A name is not a definition. Artificial selection is a subset of natural selection. Humans are natural components of the environment for the thing being selected.
With no definition for "Not natural", you render the word "Natural" essentially meaningless- turning it into a "valid" adjective encompassing everything.
Which, for reasons that should be obvious, makes it problematic as a word for promoting certain types of food. Since humans are components of the ecosystem, twinkies are technically "natural", right?
"Natural" has more than one definition, dependent on its context. In some definitions of the word "natural", yes, twinkies are technically natural. In the more colloquial senses they are not. I prefer the more technical sense: since humans are derived from nature, they are natural, hence anything they do is natural. Unless you subscribe to some sort of man/nature metaphysical duality I don't see how you can argue that humans are not natural.

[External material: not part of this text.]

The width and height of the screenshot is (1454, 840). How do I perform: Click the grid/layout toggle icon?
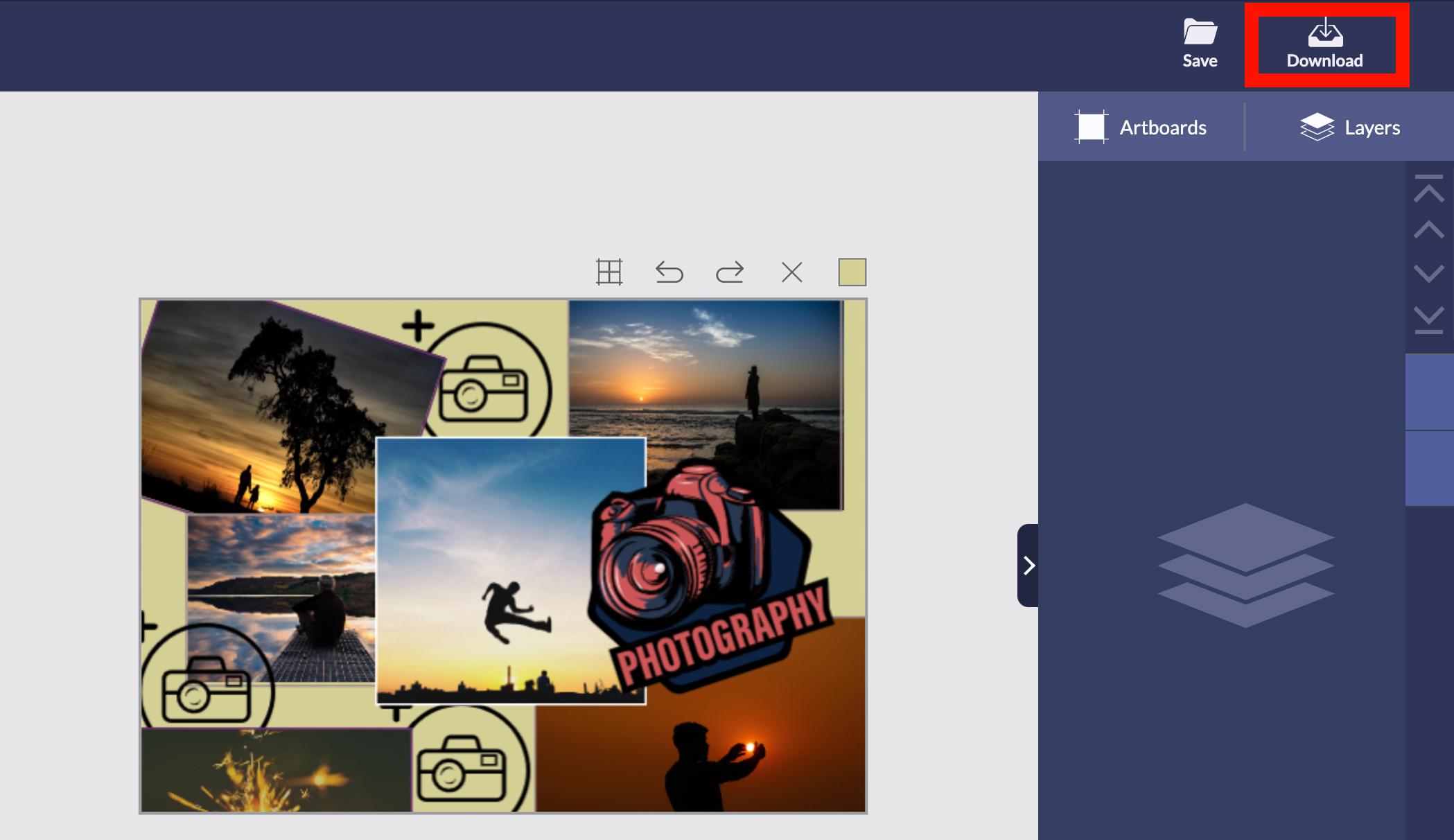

Twinkies are made from the same atoms as everything else. A glucose molecule assembled by a hypothetical atom arranger is indistinguishable from one synthesized in an organism. Twinkies are ultimately derived from nature, just as humans are ultimately derived from nature. Twinkies are a result of the congruence of multiple ideas that have evolved by natural selection. Among others, the ideas of refining and processing the chemical products of plants and animals, and how to make a twinkie-like baked good. Twinkies did not spontaneously appear in a vacuum.
Regardless of the words we use, the core idea of what we term "artificial selection" is a subset of the core idea of what we term "natural selection".